● Aufgaben
1. Beantworten Sie anhand des Textauszugs die folgenden Fragen:
(a) Was riss sich Trainer Bennet Wiegert vom Hals und schleuderte es auf den Boden?
(b) In welcher Halle wurde das Finalturnier um den Handball-EHF-Cup ausgetragen?
(c) In welcher Runde schied der SC Magdeburg aus?
2. Fassen Sie den Textauszug in zwei Sätzen zusammen.
3. Schreiben Sie aus dem Textauszug den Abschnitt zwischen „Zwischen Weinen, Lachen“ und „die Saison zurückblickt.“ einschließlich wortgetreu ab.

● Textauszug
Zwischen Weinen, Lachen und schlechten Gewinnern

Trainer Bennet Wiegert: „Die größte sportliche Niederlage meiner Karriere.“ Foto: Eroll Popova

Die SCM-Handballer vergeben im Europacup zu Hause Riesen-Chance. Warum Geschäftsführer Schmedt dennoch zufrieden auf die Saison zurückblickt.

Trainer Bennet Wiegert riss sich seine Akkreditierungskarte vom Hals und schleuderte sie wutentbrannt auf den Boden, sank anschließend enttäuscht auf die Knie. Auf der Empore starrte Geschäftsführer Mark Schmedt mit verschränkten Armen minutenlang ins Leere. Die Spieler in Grün-Rot verstanden einfach die Welt nicht mehr. Was sich am Pfingstsonnabend beim Finalturnier um den Handball-EHF-Cup da unten auf dem hellblauen Belag der Getec-Arena abspielte, lässt sich nur als ein sportliches Drama beschreiben: Der SC Magdeburg, als Gastgeber als Favorit ins Rennen gegangen, erlitt bereits im Halbfinale den Knockout. Wiegert sprach anschließend davon, „noch nie eine größere sportliche Enttäuschung erlebt zu haben als heute“.

● Datenzeilen
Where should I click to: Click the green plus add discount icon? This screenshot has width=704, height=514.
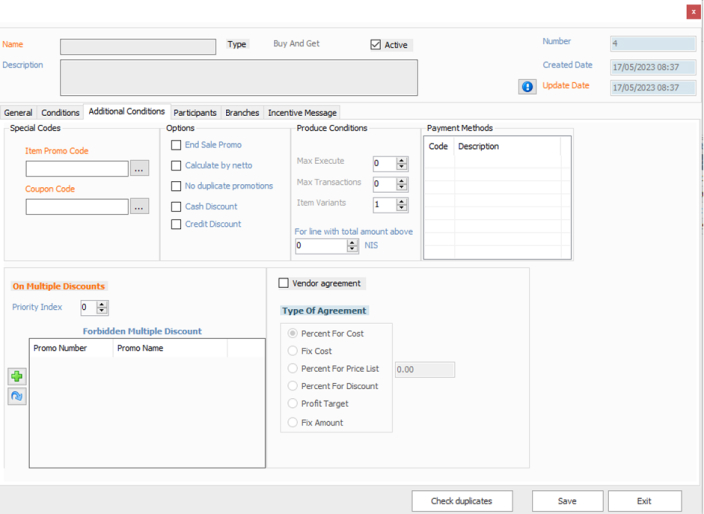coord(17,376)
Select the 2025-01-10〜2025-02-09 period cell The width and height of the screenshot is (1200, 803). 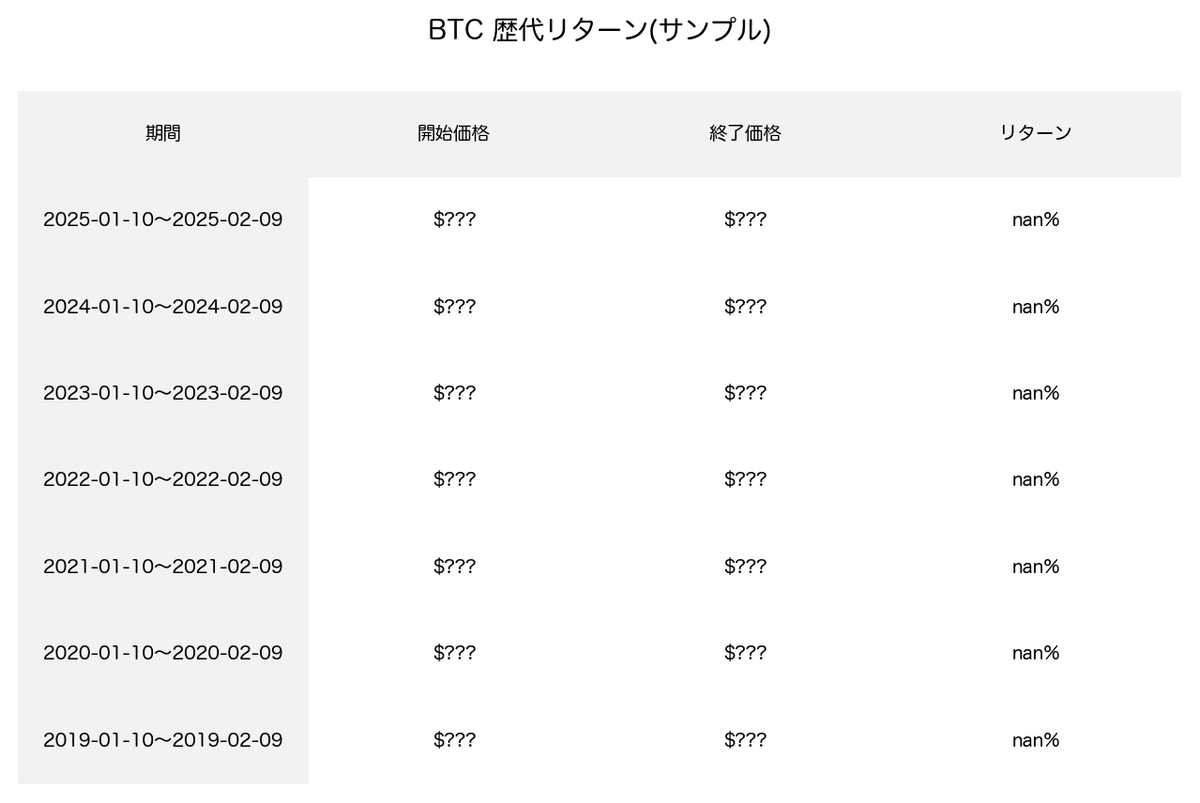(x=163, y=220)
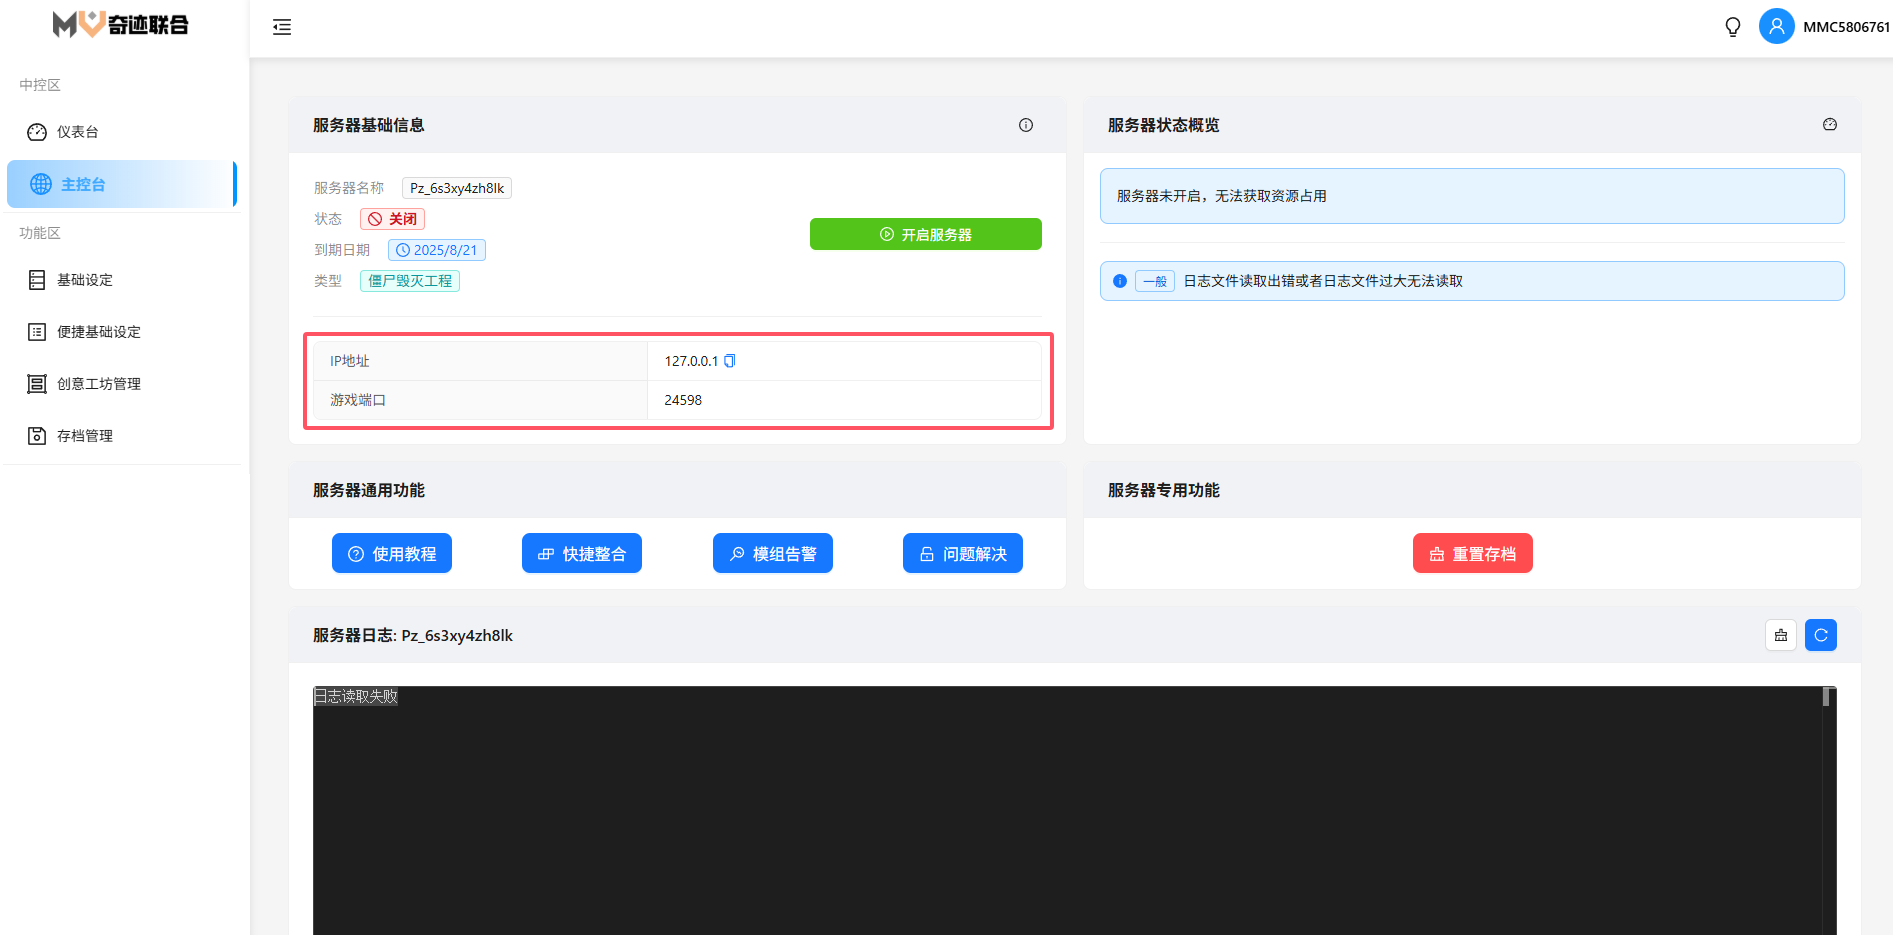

● Lösungen
1.
(a) Seine Akkreditierungskarte.
(b) In der Getec-Arena.
(c) Im Halbfinale.

2. Der SC Magdeburg ging beim Finalturnier um den Handball-EHF-Cup als Gastgeber und Favorit ins Rennen, schied jedoch bereits im Halbfinale aus. Trainer Bennet Wiegert reagierte wutentbrannt und enttäuscht und erklärte, noch nie eine größere sportliche Enttäuschung erlebt zu haben.

3.
Zwischen Weinen, Lachen und schlechten Gewinnern

Trainer Bennet Wiegert: „Die größte sportliche Niederlage meiner Karriere.“ Foto: Eroll Popova

Die SCM-Handballer vergeben im Europacup zu Hause Riesen-Chance. Warum Geschäftsführer Schmedt dennoch zufrieden auf die Saison zurückblickt.